◆ What this task involves: Using the listing below, report all lines holding the word "pixels".

◆ Data for processing:

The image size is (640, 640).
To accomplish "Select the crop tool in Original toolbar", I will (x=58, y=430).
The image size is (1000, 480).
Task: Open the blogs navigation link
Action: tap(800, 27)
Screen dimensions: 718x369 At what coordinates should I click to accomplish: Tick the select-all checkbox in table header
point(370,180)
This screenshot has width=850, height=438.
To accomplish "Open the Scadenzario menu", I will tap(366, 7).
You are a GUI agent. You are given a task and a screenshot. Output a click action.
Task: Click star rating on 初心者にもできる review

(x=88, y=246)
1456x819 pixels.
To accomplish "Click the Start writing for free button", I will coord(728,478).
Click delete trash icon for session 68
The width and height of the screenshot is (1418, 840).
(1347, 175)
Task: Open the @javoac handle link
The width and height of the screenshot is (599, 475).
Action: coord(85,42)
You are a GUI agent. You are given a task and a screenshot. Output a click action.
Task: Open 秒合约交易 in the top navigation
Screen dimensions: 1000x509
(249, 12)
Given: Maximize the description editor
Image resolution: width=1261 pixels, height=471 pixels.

◆ Solution below:
1456x819 pixels.
Image resolution: width=1261 pixels, height=471 pixels.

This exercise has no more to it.